- Приведённый текст -
┌────────
Мы уже говорили о возможности воспринимать «Старуху» как вполне реалистическое произведение: чемодан украли, герой понимает, что теперь воры обнаружат в нём труп и сыщики пойдут по следу. И тогда молитва героя — просто акт отчаяния. А можно понимать «Старуху» как некую «притчу», где духовный поиск перерождает и возвышает ищущего. В кафкианском «Процессе», скажем, религия мертва, и выхода нет (притча о привратнике) — у Хармса же он есть. Может быть, отчасти именно поэтому «Старуха» стала для Введенского «отказом от левого искусства»103. В общем, каждый волен самостоятельно выработать своё отношение к повести Хармса (та же дилемма, скажем, с Достоевским: можно воспринимать его романы как «детективы», а можно иначе...).
Как бы то ни было, герой уже всё решил: "Я иду в лесок. Вот кустики можжевельника. За ними меня никто не увидит. Я направляюсь туда". Всё очень символично, можжевельник — символ вечной жизни. Повествователь не хочет, чтобы его кто-нибудь видел, ибо он готовится разговаривать с Богом. "По земле ползет большая зеленая гусеница. Я опускаюсь на колени и трогаю ее пальцем. Она сильно и жилисто складывается несколько раз в одну и в другую сторону". Мы не знаем, какие мысли сейчас в голове героя. Но, возможно, глядя на гусеницу, он ощущает, что он есть — в сравнении с Творцом. И, должно быть, осознаёт, что все его усилия и философия также бессмысленны и ничтожны, как старания гусеницы, которая так никогда и не постигнет происходящего с ней. Она может сколько угодно «сильно и жилисто складываться», но её судьба полностью в руках повествователя. Все её попытки среагировать на «вторжение» бесполезны, хотя вряд ли она способна это понять. Быть может, взгляд на насекомое помогает герою ощутить, как на него смотрит Бог — роль гусеницы104 при этом уже отдана единственному на земле «разумному» существу.
└────────
- Что сделать -
Продублируйте целиком текст о повести «Старуха», не внося в него никаких изменений.

- Представленные данные -
┌────────
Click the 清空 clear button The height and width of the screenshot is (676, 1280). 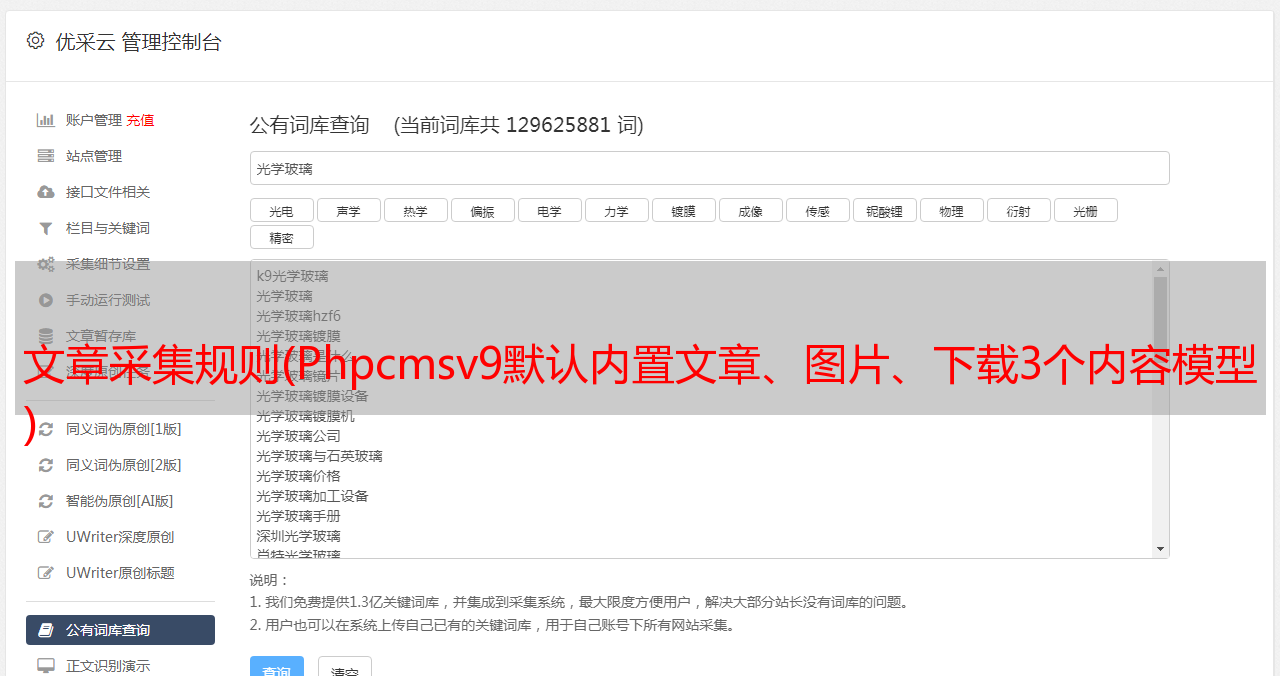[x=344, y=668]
└────────
- Письменное решение -
Мы уже говорили о возможности воспринимать «Старуху» как вполне реалистическое произведение: чемодан украли, герой понимает, что теперь воры обнаружат в нём труп и сыщики пойдут по следу. И тогда молитва героя — просто акт отчаяния. А можно понимать «Старуху» как некую «притчу», где духовный поиск перерождает и возвышает ищущего. В кафкианском «Процессе», скажем, религия мертва, и выхода нет (притча о привратнике) — у Хармса же он есть. Может быть, отчасти именно поэтому «Старуха» стала для Введенского «отказом от левого искусства»103. В общем, каждый волен самостоятельно выработать своё отношение к повести Хармса (та же дилемма, скажем, с Достоевским: можно воспринимать его романы как «детективы», а можно иначе...).
Как бы то ни было, герой уже всё решил: "Я иду в лесок. Вот кустики можжевельника. За ними меня никто не увидит. Я направляюсь туда". Всё очень символично, можжевельник — символ вечной жизни. Повествователь не хочет, чтобы его кто-нибудь видел, ибо он готовится разговаривать с Богом. "По земле ползет большая зеленая гусеница. Я опускаюсь на колени и трогаю ее пальцем. Она сильно и жилисто складывается несколько раз в одну и в другую сторону". Мы не знаем, какие мысли сейчас в голове героя. Но, возможно, глядя на гусеницу, он ощущает, что он есть — в сравнении с Творцом. И, должно быть, осознаёт, что все его усилия и философия также бессмысленны и ничтожны, как старания гусеницы, которая так никогда и не постигнет происходящего с ней. Она может сколько угодно «сильно и жилисто складываться», но её судьба полностью в руках повествователя. Все её попытки среагировать на «вторжение» бесполезны, хотя вряд ли она способна это понять. Быть может, взгляд на насекомое помогает герою ощутить, как на него смотрит Бог — роль гусеницы104 при этом уже отдана единственному на земле «разумному» существу.